Die Logotherapie, die von Viktor Frankl entwickelt wurde, handelt vom Thema Ikigai (いきがい) und ist ein philosophisch-psychologischer Ansatz, der im Japanischen gewisse Popularität genießt, was an der riesigen Anzahl von franklschen Werken zu sehen ist, die in die japanische Sprache übersetzt wurden.

Unten können Sie das Cover eines der in Japan übersetzten Bücher von Viktor Frankl sehen:

Auf dem Cover steht: 人生の意味と神.
Dies kann als „Gott und der Sinn des Lebens“ übersetzt werden.

  • 意味 (いみ) = Sinn, Bedeutung;
  • 神 (かみ) = Gott;
  • 人生 (じんせい) = Leben;
  • Partikel と = Üblicherweise übersetzt als „und“: verbindet zwei Substantive;
  • Partikel の = Verbindet zwei Substantive und schreibt Eigenschaften oder Zugehörigkeit zu. Üblicherweise übersetzt als „von, des“;

Um diesen Artikel zu vervollständigen, ist es möglich, dass ich einen Teil 2 ausarbeite, aber vorerst bleiben wir hier mit einem motivierenden Satz:

„Nichts bietet eine bessere Fähigkeit zur Überwindung und Widerstandsfähigkeit gegenüber Problemen und Schwierigkeiten im Allgemeinen als das Bewusstsein, eine Mission im Leben erfüllen zu müssen.“

Viktor Frankl

Yujiro Motora: Der Pionier

Einer der Pioniere der japanischen Psychologie war Yujiro Motora (元良勇次郎), der als der erste bedeutende japanische Psychologe gilt. Er wurde in Hyogo geboren und starb früh im Alter von nur 54 Jahren als Opfer von Erysipel.
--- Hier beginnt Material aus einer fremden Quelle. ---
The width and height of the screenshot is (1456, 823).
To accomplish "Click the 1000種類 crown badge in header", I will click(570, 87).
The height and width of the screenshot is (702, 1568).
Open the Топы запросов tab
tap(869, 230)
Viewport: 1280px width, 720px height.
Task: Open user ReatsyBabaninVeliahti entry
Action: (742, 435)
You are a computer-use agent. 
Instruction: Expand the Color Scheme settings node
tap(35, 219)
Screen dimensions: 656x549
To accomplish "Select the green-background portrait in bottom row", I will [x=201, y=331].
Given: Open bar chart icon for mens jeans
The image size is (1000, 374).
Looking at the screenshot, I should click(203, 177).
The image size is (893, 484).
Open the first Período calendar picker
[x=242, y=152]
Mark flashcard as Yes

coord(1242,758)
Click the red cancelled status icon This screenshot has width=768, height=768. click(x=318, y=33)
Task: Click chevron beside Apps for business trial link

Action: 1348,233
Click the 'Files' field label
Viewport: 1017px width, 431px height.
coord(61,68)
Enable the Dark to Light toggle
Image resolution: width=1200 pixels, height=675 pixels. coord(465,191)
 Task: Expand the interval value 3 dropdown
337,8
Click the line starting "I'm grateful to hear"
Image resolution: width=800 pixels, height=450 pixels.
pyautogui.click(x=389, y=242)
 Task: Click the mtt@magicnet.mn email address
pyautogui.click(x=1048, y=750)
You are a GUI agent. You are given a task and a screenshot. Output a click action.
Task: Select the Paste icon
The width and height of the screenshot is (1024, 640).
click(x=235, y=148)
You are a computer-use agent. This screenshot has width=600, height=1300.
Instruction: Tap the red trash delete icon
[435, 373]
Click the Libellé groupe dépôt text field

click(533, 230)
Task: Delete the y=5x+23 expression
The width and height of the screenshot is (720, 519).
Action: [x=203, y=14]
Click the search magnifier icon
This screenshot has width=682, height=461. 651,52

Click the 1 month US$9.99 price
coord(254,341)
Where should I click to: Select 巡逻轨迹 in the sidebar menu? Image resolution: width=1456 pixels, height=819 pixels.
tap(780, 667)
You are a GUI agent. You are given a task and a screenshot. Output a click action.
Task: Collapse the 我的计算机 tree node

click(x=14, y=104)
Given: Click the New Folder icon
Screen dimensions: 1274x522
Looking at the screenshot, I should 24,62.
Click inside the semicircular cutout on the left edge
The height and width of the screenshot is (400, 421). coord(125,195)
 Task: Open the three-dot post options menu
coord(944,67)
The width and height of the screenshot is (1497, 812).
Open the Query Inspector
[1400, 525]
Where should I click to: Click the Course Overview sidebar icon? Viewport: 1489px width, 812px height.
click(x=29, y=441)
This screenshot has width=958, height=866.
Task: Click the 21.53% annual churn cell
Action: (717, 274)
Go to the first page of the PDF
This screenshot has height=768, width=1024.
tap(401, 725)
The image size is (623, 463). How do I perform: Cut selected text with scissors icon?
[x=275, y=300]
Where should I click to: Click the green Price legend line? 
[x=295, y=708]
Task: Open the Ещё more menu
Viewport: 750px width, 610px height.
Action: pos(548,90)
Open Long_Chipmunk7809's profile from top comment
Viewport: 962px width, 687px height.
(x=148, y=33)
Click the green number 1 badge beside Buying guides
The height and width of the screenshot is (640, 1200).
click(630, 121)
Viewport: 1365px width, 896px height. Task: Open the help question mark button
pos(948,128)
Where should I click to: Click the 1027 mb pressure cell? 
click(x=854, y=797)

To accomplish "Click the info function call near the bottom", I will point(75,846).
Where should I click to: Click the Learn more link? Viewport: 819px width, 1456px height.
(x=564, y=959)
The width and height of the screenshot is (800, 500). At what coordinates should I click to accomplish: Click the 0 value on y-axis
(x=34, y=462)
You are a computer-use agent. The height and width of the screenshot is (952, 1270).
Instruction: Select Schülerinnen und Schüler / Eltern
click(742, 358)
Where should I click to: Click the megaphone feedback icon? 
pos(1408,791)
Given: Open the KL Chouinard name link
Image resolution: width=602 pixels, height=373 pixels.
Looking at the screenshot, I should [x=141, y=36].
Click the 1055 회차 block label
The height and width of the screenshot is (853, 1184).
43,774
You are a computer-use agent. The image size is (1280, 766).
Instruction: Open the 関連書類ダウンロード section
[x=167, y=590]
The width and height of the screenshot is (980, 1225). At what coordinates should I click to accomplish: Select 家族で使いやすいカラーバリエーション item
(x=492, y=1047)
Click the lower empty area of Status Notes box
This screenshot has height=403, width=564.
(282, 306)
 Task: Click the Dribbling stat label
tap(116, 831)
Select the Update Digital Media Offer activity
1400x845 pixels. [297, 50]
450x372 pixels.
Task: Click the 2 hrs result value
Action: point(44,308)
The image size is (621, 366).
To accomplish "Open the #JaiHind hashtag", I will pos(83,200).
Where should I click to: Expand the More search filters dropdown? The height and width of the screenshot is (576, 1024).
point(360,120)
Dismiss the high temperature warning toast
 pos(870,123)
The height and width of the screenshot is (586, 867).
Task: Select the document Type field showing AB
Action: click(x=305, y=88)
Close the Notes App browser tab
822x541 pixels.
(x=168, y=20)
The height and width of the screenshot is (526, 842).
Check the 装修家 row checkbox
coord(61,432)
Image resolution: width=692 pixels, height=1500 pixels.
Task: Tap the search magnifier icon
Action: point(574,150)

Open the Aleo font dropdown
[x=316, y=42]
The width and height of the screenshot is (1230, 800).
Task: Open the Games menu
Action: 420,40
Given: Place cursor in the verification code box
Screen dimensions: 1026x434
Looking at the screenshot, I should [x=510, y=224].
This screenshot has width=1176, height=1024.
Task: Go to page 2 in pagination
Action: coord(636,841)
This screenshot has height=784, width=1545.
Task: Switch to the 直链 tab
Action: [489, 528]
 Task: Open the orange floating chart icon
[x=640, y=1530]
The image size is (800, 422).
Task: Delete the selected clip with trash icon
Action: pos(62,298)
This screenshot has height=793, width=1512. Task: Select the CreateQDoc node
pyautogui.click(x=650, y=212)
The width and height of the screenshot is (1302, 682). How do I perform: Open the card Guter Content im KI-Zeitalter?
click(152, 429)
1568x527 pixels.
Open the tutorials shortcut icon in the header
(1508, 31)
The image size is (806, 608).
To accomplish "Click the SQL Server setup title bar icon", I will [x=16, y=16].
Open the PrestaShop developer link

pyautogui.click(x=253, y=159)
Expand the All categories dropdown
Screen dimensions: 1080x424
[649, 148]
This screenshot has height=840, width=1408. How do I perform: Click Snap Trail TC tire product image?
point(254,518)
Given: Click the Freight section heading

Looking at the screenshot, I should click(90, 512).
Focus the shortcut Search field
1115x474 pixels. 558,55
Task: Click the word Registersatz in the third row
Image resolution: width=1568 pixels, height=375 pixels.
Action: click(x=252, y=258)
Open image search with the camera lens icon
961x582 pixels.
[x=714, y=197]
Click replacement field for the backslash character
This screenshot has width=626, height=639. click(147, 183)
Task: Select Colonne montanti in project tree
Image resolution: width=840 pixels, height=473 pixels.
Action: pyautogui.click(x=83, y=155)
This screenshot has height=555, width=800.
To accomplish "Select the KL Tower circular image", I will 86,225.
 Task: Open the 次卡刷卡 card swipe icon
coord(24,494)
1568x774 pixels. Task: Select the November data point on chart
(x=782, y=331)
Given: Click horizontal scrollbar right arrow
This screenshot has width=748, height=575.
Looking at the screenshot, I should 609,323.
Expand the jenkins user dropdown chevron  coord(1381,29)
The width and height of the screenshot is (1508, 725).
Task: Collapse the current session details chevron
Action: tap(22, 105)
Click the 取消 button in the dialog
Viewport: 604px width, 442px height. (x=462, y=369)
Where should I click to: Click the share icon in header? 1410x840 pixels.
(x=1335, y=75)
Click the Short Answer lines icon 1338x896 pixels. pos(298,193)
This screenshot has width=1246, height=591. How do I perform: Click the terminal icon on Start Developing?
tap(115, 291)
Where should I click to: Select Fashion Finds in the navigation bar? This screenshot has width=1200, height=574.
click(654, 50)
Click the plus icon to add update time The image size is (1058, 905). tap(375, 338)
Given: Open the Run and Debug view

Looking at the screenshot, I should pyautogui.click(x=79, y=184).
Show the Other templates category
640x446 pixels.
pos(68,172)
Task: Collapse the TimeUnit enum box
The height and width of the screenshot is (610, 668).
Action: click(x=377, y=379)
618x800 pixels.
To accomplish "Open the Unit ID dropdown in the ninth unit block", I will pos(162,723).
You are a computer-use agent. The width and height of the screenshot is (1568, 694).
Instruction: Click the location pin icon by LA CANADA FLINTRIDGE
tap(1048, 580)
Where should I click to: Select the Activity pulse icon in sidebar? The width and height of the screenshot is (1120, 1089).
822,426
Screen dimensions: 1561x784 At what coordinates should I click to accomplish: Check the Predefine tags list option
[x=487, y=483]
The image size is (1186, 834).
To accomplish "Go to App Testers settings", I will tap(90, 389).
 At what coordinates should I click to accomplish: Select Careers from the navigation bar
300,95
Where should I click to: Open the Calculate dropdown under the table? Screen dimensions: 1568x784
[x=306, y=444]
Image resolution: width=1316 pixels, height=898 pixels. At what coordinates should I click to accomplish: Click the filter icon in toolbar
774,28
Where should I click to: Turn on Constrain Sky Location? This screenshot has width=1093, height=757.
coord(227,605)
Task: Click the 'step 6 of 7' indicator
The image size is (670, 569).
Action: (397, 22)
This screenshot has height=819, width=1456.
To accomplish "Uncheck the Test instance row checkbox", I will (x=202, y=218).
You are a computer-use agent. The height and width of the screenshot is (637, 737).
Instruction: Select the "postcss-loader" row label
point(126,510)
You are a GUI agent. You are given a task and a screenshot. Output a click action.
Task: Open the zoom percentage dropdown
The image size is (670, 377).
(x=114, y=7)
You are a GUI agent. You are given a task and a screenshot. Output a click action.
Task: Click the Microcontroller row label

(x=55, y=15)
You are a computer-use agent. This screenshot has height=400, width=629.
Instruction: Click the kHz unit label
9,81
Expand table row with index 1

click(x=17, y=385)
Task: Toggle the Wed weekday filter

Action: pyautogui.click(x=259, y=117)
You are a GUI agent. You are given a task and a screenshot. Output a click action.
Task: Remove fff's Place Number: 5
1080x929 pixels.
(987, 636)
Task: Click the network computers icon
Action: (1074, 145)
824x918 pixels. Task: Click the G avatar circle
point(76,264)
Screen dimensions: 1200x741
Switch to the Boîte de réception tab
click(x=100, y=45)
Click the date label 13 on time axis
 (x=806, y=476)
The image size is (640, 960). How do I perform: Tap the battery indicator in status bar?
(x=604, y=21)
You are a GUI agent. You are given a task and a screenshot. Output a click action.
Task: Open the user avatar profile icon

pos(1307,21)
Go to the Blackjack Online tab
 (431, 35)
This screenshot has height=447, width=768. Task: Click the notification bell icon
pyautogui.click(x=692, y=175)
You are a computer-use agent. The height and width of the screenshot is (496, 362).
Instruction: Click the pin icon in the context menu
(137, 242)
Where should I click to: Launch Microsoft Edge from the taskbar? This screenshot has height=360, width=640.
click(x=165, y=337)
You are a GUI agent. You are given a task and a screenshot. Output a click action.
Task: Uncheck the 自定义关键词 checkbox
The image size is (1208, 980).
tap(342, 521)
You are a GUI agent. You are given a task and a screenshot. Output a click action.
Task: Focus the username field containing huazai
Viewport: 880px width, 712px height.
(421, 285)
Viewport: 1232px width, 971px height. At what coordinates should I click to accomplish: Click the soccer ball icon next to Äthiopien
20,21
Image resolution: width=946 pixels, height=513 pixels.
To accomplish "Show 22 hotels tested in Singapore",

Motora (1858 – 1912) trug hauptsächlich im Bereich der experimentellen Psychologie bei und forschte in diesem Bereich mit namhaften US-amerikanischen Psychologen wie Stanley Hall.

Yujiro Motora erhielt zahlreiche akademische und staatliche Auszeichnungen und sein Tod wurde als großer Verlust für die nationale Wissenschaft gemeldet.

Hayao Kawai: Der Begründer der japanischen Analytischen Psychologie

Hayao Kawai (河合隼雄) war ein japanischer Psychologe jungianischer Prägung. Er gilt als Hauptverantwortlicher für die Verbreitung der jungianischen Theorie in Japan, er starb 2007 und schrieb mehrere Bücher, von denen viele ins Portugiesische übersetzt wurden.

Eines seiner Bücher wurde in Brasilien unter dem Titel „A Psique Japonesa: grandes temas dos contos de fadas do Japão“ (Die japanische Psyche: große Themen der Märchen Japans) veröffentlicht. Unten können wir eine Konferenz von Hayao über die Probleme des Geistes und der Menschen in der Moderne sehen: (Das Video ist auf Japanisch)

Honne (本音) und Tatemae (建前) und die Psychologie der Gruppenharmonie

In einer hierarchischen Gesellschaft, die Wert auf Frieden und soziale Harmonie legt, ist es von grundlegender Bedeutung, dass die Individuen in ihrem Alltag nach Harmonie streben. Aufgrund kultureller und historischer Faktoren neigt das japanische Volk dazu, politische Meinungen oder Meinungen zu kontroversen Themen nicht zu äußern, was auf diese Tendenz zurückzuführen ist, immer die Harmonie der Gemeinschaft zu suchen.

In diesem Sinne haben wir zwei Wörter, die genau diese japanische „Art zu sein“ beschreiben. Honne (本音) bezieht sich darauf, was das Subjekt wirklich denkt, aber normalerweise nicht äußert.

Tatemae (建前) bezieht sich bereits auf den Akt, „den Anschein zu wahren“ oder die eigenen Meinungen (insbesondere über „heikle“ Themen) zu verschweigen, mit dem Ziel, die Dinge „sanft“ zu halten.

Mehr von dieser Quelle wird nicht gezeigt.